### Exercise
Your job is to copy the lines from the material that include "tweet".

### Data to examine
--
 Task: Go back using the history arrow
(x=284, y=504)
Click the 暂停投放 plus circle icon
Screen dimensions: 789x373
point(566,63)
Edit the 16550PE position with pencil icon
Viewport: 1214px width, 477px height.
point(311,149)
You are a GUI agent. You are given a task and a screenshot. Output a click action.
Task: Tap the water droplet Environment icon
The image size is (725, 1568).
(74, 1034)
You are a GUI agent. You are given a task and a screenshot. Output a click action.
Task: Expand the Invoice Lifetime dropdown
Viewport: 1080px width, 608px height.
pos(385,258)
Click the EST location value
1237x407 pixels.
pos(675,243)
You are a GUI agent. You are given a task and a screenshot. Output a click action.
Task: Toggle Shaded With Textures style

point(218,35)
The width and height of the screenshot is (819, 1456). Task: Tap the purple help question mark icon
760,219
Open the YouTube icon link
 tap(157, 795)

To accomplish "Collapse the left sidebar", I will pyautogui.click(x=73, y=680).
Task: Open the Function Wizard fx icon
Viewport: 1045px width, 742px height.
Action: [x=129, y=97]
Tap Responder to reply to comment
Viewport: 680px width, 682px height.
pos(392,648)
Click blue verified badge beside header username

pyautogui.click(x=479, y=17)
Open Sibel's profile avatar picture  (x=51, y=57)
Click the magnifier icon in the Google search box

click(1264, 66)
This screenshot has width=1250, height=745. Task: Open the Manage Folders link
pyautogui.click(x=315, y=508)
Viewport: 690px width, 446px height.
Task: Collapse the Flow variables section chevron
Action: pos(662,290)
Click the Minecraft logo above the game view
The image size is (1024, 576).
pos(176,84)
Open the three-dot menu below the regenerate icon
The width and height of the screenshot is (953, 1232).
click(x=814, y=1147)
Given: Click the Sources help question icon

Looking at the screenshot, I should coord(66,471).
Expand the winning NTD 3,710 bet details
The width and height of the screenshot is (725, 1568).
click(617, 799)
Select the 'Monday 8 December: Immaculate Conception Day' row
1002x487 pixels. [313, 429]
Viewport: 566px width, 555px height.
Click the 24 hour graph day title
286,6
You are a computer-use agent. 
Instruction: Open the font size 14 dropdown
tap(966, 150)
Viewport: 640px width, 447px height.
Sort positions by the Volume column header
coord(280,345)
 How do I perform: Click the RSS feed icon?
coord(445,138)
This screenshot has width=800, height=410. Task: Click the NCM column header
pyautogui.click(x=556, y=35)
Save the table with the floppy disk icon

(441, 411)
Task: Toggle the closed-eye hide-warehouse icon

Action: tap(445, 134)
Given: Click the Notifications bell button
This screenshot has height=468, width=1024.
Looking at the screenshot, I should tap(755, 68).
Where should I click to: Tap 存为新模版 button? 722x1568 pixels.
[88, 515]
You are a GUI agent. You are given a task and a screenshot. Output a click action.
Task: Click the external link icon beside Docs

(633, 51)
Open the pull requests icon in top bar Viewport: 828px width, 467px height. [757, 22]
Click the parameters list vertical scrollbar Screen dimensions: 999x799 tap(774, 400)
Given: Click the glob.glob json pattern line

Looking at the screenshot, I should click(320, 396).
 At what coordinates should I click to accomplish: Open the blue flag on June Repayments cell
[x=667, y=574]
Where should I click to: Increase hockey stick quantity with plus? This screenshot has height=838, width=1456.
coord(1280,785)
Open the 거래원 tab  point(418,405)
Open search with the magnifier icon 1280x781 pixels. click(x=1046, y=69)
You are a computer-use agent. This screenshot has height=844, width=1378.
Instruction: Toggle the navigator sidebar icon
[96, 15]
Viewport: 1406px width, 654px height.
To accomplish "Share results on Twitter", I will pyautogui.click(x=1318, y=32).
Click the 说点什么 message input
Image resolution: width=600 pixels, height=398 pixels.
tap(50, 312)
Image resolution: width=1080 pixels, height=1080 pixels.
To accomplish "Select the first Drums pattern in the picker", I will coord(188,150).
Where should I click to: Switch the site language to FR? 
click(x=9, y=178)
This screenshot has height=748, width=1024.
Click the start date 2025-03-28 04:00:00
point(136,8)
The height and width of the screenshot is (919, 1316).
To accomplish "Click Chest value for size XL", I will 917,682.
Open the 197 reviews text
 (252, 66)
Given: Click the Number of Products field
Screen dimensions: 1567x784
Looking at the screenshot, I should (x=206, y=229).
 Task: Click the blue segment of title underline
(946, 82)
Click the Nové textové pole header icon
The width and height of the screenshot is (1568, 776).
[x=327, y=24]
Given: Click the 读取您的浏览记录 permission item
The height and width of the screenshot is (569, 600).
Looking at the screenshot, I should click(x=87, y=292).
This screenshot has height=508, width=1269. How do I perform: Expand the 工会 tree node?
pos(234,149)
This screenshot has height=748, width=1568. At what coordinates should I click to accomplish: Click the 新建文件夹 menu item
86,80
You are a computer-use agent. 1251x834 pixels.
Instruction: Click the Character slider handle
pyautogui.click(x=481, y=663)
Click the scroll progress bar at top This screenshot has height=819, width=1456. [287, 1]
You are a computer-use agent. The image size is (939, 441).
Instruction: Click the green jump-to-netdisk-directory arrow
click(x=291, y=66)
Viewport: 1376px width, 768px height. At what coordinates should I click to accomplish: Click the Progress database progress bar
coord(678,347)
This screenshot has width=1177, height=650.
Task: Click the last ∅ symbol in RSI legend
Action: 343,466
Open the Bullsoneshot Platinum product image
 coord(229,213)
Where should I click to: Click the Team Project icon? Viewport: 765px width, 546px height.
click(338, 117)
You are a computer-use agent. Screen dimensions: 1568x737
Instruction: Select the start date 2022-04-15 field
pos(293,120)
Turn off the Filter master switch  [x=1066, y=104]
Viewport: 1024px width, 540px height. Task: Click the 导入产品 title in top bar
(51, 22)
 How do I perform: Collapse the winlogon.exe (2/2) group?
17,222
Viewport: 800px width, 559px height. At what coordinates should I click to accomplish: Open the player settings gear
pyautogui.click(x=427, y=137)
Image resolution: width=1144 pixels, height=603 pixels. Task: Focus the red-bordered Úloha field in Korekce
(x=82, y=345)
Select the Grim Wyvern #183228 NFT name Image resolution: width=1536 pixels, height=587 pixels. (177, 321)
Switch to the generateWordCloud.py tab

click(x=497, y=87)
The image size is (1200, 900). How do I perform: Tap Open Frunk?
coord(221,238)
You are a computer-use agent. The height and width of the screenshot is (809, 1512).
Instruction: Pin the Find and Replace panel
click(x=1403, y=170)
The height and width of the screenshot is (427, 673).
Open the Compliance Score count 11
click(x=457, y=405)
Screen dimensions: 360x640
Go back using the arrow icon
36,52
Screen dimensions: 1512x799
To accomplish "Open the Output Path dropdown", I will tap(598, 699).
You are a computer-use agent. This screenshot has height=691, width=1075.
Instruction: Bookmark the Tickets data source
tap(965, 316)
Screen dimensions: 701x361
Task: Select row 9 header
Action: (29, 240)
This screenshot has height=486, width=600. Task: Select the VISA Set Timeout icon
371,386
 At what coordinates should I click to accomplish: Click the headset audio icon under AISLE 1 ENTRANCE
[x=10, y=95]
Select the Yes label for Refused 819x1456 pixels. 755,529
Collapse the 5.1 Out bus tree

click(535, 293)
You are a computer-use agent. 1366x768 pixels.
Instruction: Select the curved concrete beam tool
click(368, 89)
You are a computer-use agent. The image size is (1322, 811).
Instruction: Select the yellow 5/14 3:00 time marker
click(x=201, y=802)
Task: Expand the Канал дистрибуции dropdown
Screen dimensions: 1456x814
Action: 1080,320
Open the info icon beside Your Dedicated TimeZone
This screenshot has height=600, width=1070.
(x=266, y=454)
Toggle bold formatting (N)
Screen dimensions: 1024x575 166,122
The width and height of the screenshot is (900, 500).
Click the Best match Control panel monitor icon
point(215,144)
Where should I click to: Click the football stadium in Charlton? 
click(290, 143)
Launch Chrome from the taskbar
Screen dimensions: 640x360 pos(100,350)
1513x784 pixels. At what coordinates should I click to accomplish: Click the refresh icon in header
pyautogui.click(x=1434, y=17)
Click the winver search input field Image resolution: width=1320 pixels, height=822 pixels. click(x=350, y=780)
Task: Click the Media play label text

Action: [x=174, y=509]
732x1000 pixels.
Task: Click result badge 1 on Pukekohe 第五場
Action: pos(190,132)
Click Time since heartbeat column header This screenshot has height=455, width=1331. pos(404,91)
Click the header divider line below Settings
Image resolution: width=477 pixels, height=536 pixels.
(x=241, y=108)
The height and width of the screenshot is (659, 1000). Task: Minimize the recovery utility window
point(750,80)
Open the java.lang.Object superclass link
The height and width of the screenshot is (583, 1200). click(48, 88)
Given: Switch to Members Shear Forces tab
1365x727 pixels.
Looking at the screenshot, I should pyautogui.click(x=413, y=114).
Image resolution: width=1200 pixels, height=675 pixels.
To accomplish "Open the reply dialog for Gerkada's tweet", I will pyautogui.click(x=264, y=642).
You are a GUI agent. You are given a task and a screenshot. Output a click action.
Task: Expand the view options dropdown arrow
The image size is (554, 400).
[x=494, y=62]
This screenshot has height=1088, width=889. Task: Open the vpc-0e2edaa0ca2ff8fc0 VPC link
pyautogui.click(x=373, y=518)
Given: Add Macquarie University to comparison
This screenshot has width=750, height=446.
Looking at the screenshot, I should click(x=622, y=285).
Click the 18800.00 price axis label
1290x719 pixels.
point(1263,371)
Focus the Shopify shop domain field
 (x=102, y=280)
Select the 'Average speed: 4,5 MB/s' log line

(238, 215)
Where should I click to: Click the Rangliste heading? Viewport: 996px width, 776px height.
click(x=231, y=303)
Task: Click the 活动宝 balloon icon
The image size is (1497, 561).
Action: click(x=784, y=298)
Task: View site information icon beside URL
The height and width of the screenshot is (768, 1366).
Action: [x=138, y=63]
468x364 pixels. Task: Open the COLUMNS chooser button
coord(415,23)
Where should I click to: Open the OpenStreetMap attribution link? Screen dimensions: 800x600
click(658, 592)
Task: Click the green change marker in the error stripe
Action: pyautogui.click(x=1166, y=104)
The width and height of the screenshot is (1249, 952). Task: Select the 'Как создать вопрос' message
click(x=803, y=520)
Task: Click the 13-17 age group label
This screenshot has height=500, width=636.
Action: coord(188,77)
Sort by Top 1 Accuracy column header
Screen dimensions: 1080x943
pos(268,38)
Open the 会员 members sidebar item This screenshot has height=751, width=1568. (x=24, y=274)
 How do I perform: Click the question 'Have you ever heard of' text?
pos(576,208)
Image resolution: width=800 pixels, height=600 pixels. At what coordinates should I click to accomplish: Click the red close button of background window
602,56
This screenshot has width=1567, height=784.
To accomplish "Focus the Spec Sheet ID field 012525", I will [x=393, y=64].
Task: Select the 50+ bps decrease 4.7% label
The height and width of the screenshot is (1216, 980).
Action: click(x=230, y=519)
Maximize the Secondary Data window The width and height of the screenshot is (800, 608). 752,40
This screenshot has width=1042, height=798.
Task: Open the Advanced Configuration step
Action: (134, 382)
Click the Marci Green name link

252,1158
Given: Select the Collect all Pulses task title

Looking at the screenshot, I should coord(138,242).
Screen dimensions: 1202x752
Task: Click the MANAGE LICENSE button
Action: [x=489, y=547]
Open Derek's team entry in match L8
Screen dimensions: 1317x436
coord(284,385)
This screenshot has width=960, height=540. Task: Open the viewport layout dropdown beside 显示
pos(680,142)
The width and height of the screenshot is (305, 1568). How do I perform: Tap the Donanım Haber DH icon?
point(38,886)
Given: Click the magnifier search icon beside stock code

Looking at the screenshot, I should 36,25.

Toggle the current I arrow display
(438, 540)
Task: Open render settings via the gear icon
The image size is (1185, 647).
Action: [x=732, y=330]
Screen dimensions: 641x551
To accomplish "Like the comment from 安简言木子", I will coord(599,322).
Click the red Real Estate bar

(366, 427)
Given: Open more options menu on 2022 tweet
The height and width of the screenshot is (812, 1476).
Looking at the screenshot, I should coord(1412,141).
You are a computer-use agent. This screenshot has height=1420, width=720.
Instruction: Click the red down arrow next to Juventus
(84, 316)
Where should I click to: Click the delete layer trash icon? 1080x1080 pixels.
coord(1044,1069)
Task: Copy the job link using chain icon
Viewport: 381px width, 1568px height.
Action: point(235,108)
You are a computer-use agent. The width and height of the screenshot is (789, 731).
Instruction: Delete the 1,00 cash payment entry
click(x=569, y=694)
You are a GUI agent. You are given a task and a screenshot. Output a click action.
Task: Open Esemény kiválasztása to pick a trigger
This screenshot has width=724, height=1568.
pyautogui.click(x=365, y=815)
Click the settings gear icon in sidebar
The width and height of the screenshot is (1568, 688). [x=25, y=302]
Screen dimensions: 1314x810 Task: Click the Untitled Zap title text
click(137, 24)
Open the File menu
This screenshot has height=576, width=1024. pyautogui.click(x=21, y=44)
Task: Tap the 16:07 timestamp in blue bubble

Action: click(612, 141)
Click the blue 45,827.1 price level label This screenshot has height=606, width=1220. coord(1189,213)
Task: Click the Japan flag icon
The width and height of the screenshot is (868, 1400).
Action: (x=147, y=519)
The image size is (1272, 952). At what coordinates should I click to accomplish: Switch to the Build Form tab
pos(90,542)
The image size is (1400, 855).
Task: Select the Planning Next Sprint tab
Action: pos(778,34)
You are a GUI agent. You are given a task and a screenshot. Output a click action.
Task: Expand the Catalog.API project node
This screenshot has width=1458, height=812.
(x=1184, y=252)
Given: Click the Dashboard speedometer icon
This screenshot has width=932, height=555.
--
### Response
To accomplish "Open the reply dialog for Gerkada's tweet", I will pyautogui.click(x=264, y=642).
Given: Open more options menu on 2022 tweet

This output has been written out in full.